◆ **PEDIDO 1**: Por favor, reproduza fielmente estas linhas dos registros: comece na primeira linha dos registros e termine depois da linha que contém "click(x=89, y=26)", incluindo ambas.

◆ **TEXTO DE LEITURA**:
————————
A atividade física e desportiva… em nome da vida (3) (artigo de José Neto, 126)

Espaço Universidade A atividade física e desportiva… em nome da vida (3) (artigo de José Neto, 126)

ESPAÇO UNIVERSIDADE05.05.202117:02

No recente e último artigo tínhamos ficado na Idade Contemporânea (meados do sec. XVIII até aos dias de hoje), recomeçando a aparecer a prática do exercício e da atividade física como fim terapêutico … e dissemos ainda que para além de caber a responsabilidade do lançamento das bases diretivas do desporto organizado à Inglaterra, foi de facto nas escolas públicas e nas universidades que encontramos o gérmen aglutinador de paixões que o mundo adotou e fez um crescendo de entusiasmo. A partir do sec. XIX, mais propriamente do último quartel, elaboram-se regras ao pormenor em diferentes modalidades, e o desporto começa a perder um caráter puramente lúdico.
————————
[Dados de localização de palavras e elementos]

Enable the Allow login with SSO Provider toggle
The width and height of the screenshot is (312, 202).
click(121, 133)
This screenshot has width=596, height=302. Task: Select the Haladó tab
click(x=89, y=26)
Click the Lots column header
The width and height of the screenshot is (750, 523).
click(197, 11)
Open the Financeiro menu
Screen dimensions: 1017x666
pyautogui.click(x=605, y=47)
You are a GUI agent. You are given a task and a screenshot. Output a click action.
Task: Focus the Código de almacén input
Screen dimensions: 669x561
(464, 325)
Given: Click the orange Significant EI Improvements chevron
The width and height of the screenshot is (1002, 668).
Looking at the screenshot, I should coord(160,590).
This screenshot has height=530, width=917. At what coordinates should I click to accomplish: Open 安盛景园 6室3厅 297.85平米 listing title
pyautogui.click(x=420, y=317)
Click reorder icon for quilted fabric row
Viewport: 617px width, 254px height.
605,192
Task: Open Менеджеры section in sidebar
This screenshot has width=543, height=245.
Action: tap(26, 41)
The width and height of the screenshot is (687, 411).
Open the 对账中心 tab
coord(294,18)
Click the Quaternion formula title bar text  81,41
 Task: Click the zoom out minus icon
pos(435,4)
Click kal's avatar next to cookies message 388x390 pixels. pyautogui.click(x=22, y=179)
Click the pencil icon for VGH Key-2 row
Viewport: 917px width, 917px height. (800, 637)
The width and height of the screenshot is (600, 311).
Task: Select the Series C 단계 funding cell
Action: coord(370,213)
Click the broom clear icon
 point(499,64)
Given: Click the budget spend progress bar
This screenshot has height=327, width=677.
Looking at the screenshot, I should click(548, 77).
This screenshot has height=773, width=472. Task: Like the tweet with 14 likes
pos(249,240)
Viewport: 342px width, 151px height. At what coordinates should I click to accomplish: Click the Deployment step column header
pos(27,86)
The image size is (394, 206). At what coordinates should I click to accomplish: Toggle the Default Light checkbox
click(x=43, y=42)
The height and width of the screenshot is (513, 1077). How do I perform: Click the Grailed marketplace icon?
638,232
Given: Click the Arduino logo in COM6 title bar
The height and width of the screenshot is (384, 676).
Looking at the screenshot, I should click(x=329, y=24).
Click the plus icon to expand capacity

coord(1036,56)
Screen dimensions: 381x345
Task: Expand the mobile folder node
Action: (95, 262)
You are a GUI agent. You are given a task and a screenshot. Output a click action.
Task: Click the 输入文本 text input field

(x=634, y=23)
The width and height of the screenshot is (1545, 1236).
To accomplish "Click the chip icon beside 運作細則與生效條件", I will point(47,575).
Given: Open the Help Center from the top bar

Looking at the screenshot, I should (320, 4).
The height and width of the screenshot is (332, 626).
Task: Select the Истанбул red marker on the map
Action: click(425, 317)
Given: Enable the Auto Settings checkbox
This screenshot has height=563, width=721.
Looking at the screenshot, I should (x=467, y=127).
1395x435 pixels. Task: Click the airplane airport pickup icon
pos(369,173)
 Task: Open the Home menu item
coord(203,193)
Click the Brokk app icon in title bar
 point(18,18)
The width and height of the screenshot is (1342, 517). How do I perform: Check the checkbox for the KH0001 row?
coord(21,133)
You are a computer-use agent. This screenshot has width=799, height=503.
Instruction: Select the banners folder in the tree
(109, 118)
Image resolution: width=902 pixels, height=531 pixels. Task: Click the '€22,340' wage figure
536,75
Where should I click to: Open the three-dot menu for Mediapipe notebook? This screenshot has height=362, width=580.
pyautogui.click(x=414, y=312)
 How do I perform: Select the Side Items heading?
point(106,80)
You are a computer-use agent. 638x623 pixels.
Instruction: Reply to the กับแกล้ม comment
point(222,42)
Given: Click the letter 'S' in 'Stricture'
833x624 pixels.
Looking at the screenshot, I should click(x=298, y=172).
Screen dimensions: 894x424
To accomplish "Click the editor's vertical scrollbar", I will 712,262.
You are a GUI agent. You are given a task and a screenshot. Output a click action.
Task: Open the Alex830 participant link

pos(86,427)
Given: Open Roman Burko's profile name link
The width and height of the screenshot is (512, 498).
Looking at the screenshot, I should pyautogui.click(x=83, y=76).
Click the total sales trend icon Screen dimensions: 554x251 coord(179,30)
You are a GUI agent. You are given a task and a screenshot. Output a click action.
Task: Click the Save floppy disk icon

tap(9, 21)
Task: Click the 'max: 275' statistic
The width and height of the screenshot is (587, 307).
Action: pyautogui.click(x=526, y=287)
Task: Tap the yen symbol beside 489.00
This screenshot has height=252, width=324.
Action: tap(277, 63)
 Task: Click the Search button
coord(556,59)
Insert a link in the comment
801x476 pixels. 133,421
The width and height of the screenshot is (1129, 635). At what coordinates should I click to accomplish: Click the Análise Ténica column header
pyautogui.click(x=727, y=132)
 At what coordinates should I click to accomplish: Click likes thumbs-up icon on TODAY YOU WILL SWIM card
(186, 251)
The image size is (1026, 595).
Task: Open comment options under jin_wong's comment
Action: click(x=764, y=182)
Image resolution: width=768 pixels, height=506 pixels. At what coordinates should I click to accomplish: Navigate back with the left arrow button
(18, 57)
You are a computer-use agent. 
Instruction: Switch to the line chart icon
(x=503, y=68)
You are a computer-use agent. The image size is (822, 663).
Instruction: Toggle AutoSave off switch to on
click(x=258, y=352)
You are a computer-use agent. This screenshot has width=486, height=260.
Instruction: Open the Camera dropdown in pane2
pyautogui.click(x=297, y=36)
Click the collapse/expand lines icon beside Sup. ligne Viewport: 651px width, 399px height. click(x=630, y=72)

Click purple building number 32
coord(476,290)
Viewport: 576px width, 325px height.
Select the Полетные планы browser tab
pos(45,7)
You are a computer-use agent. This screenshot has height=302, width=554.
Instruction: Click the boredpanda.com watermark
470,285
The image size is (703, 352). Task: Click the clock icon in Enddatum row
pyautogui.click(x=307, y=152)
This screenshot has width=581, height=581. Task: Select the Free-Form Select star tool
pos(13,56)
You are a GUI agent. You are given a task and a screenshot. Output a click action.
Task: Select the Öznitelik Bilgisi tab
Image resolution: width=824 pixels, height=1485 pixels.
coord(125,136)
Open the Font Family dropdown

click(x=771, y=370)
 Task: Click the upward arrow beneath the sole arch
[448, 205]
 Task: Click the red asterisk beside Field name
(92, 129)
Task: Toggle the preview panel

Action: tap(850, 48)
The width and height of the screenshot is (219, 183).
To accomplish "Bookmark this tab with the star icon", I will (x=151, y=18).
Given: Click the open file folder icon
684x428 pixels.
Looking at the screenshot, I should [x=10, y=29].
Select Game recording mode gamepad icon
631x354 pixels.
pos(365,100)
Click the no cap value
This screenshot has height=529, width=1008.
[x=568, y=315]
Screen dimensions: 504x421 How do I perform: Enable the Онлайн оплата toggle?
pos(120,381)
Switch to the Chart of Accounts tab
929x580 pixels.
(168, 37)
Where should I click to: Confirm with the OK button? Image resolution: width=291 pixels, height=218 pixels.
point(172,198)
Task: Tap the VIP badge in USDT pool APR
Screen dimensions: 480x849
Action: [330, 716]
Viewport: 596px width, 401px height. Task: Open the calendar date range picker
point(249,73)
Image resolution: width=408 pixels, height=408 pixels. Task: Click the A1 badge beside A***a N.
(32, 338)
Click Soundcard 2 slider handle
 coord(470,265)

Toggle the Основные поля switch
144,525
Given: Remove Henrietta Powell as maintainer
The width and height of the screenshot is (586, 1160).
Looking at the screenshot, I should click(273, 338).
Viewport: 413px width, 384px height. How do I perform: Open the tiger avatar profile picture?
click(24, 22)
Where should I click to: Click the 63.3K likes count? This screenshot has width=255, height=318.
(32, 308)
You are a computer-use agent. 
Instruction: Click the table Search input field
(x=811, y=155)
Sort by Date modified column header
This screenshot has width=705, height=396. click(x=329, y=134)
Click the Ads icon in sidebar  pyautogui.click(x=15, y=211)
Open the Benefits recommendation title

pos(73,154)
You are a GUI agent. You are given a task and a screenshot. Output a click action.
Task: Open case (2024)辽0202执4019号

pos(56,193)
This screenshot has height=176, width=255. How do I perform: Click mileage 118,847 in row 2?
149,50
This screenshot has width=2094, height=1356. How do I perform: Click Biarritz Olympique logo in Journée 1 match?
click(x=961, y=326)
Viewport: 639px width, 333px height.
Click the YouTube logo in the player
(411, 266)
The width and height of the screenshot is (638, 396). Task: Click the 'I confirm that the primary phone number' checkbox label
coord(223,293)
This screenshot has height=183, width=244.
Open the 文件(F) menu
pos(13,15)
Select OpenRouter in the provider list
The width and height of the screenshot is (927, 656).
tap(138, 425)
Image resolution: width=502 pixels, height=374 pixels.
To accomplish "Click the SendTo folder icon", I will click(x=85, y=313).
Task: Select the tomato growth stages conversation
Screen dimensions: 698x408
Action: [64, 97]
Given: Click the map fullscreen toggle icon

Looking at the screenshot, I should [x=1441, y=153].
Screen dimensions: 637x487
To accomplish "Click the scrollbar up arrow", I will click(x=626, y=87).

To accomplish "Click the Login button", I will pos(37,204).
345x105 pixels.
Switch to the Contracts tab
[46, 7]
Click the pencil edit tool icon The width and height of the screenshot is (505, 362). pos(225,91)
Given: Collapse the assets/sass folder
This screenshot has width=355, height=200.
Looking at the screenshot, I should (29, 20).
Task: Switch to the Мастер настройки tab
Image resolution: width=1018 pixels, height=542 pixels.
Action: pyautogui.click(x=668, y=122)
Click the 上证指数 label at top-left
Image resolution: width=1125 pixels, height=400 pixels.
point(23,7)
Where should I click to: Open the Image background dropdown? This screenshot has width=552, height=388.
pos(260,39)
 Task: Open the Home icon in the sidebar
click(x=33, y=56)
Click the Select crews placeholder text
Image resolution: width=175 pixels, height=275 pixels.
————————
◆ **PEDIDO 2**: Enumere o país e as instituições que o texto de leitura associa às origens do desporto organizado.

◆ **RESOLUÇÃO ESCRITA 1**:
Enable the Allow login with SSO Provider toggle
The width and height of the screenshot is (312, 202).
click(121, 133)
This screenshot has width=596, height=302. Task: Select the Haladó tab
click(x=89, y=26)

◆ **RESOLUÇÃO ESCRITA 2**:
- Inglaterra
- escolas públicas
- universidades